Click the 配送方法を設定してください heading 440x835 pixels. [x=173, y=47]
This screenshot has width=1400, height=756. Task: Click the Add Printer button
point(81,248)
--
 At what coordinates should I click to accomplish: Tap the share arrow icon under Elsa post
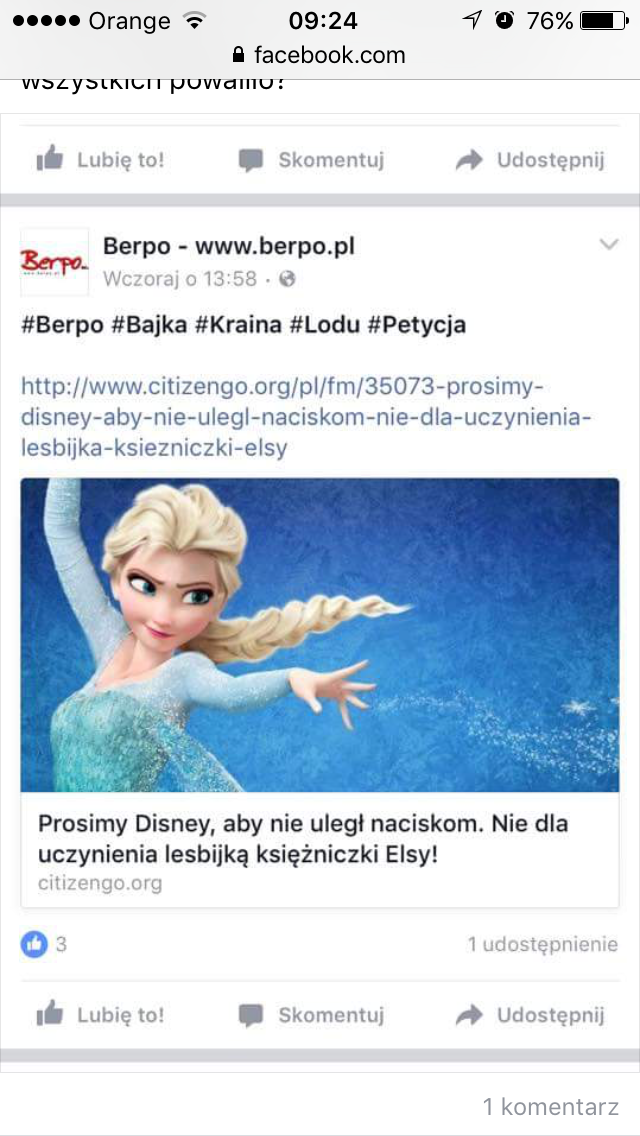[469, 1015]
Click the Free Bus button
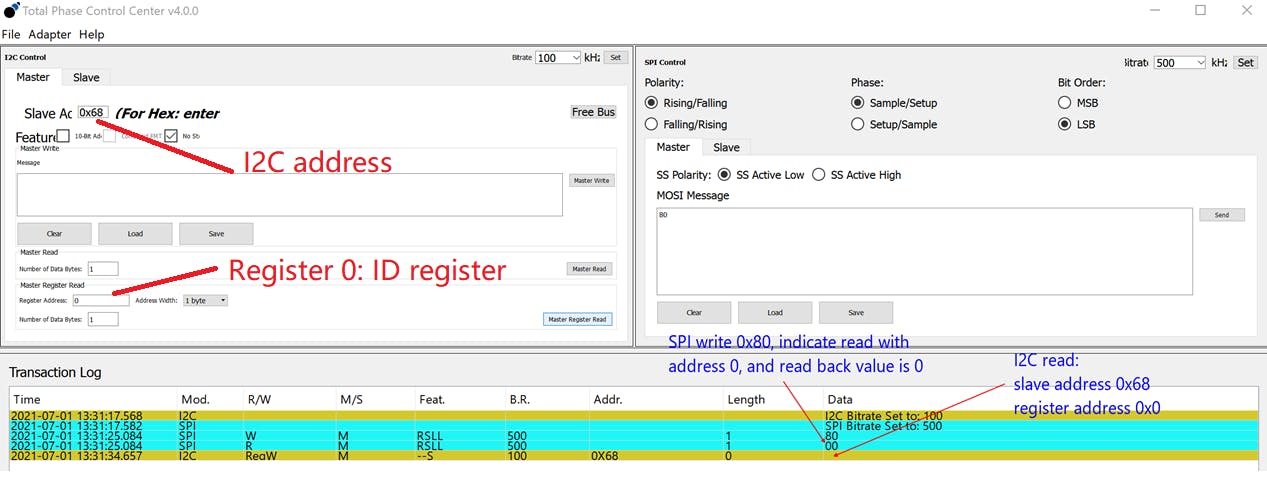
* * *
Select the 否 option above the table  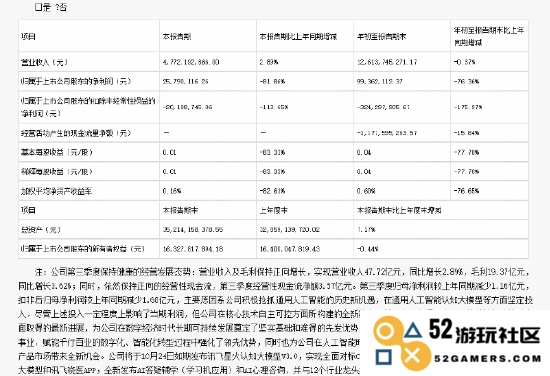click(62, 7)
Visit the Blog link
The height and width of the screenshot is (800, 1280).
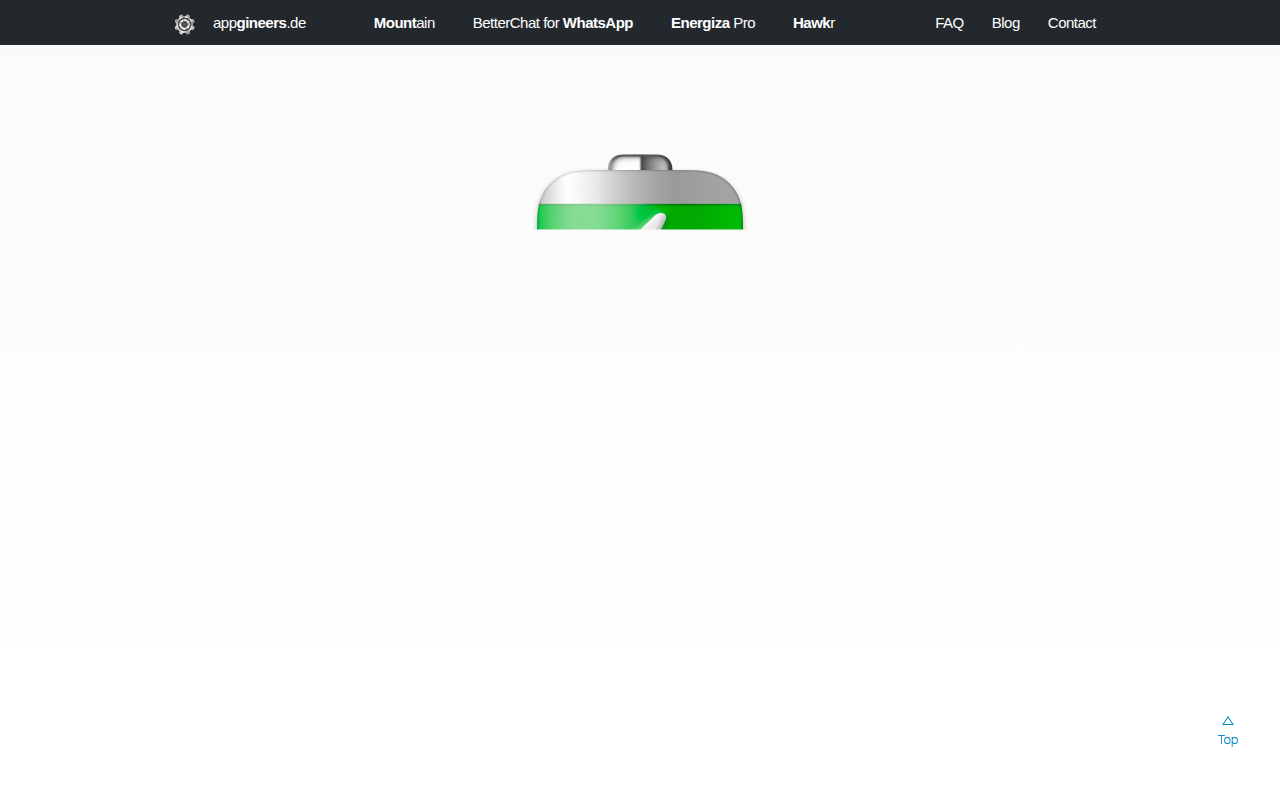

> Problem to solve
Return exactly the stretch above whose first line contains "At what coordinates" and whose last line contains "Click the Free Bus button", and nothing outside it. The pictures should not appear.

> Response to this task
 At what coordinates should I click to accomplish: Tap the share arrow icon under Elsa post
[469, 1015]
Click the Free Bus button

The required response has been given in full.